Yapılacak işler —
a. Yeni üniversiteler hakkındaki metne göre bu yılki toplam yatırım bütçesi ne kadardır?
b. Yeni üniversiteler hakkındaki metni son cümlesinden sonra sürdürün.

Okuma metni —
+ + + +

Farklılık var şimdi: Personel maaşlarını devlet ödüyor, garanti altında yani. Bize şimdi ciddi bütçe ayrıldı. Geçen yıl 8 milyon TL'lik yatırım bütçemiz vardı. Bu yıl 14,5 milyon TL ve ek olarak da şimdi 10 milyon TL'lik bütçe öngörülüyor. Yani toplamda bu yıl 24,5 milyon TL'lik yatırım bütçemiz var. Kısaca devlet, kanunla üniversite kurup, bizi yanlı bırakmadı.


“Hükümetten yatırım için ciddi destek var”


Özellikle bu hükümet döneminde bize yatırım için ciddi destek var. Göreceksiniz ki, sonbaharda bu bütçeyle beş-altı bin öğrenciye altyapısı bitmiş bir kampus kuracağız. Daha önce bu bahsettiğim işler ancak 15 yılda olabiliyordu.


Devlet, bizi yalnız bırakmadı. Bu yeni üniversiteler, çok kısa sürede gelişimlerini tamamlayarak; şehre, bölgeye ve ülkeye katkılarını sunacaklar.


“Batıya göre dışa kapalıyız”


Bir bölgedeki kapalılığı açacak bir kapıdır üniversite. Bizim bölgelerdeki iller, batıya göre daha kapalı. Kapalı ortamları açacak en iyi kurumdur üniversite. Üniversitenin, sosyo- kültürel olarak çok daha farklı bir etkisi olacaktır . 7 bin öğrencisi olan bir üniversite bunların 4 bin tanesinin (yaklaşık yüzde55) dışarıdan geldiğini düşünün. Farklı kültürlerden gelen 4 bin dinamik genç, ilin sosyal dokusunda etkin rol oynarlar. Bu ilin sosyal yapısı da onla üzerinde farklı etki yaratır. Karşılıklı etki-tepki oluşur. Ayrıca kültürel bir farklılık göreceksiniz. Bir etkileşim olacak.

+ + + +

Kayıtlı veriler —
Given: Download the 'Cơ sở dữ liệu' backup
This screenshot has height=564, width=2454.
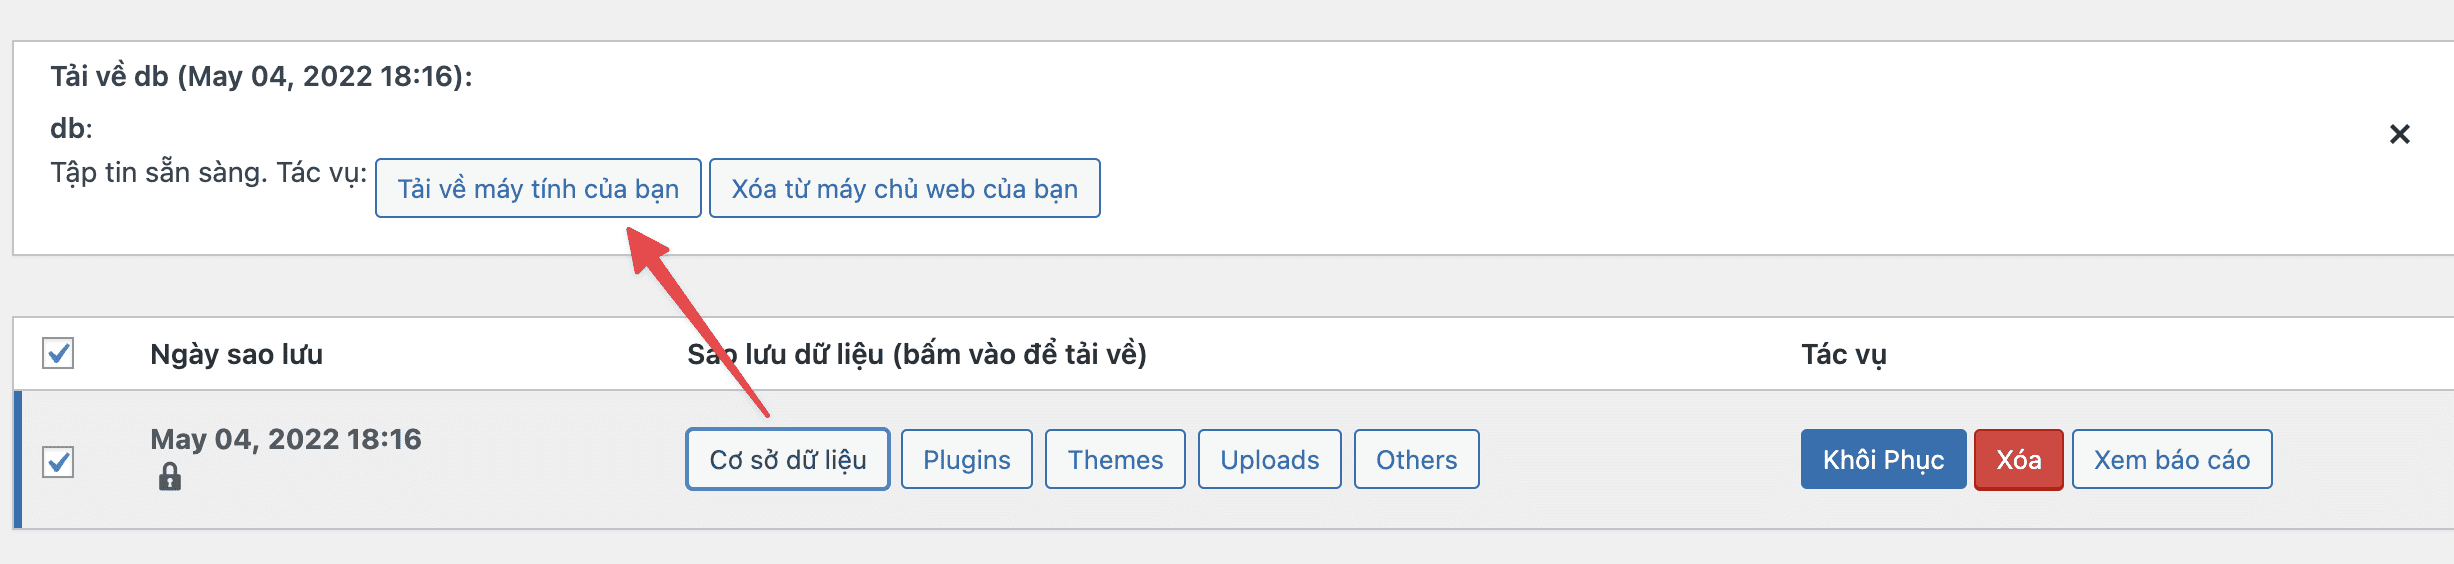Looking at the screenshot, I should pos(788,460).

+ + + +

Yanıtlar —
a. 24,5 milyon TL.

b.
Üniversitenin varlığına sadece ekonomik, sosyal ve kültürel açıdan bakmak eksik olur. Üniversite, o ilin siyasal yapısında da etkin rol oynar. 7 bin genç, 3 bin personel, bunların eşleri, yaklaşık 12 bin oy demektir. Bu sayı bulunduğu yerde siyasal bir etki yapacaktır. Yani üniversite bulunduğu ilde; ekonomik, kültürel ve siyasal açında bir değişim yaratır.


Kapalı toplum olmamızın şöyle bir sonucu ortaya çıkıyor: bazıları ahlakın erozyona uğrayacağından şüphe ediyorlar. Ahlakın kısa sürede bozulması demek, o ahlakın, o ilde ya da o bölgede çok sağlam olmadığının göstergesidir. Bingöl'ün güzel ahlakını da dışarıya taşıyacaklar. Onlar, fahri hemşerimiz olarak bizi tanıtacaklar. 


“Mum kendi dibini aydınlatmaz”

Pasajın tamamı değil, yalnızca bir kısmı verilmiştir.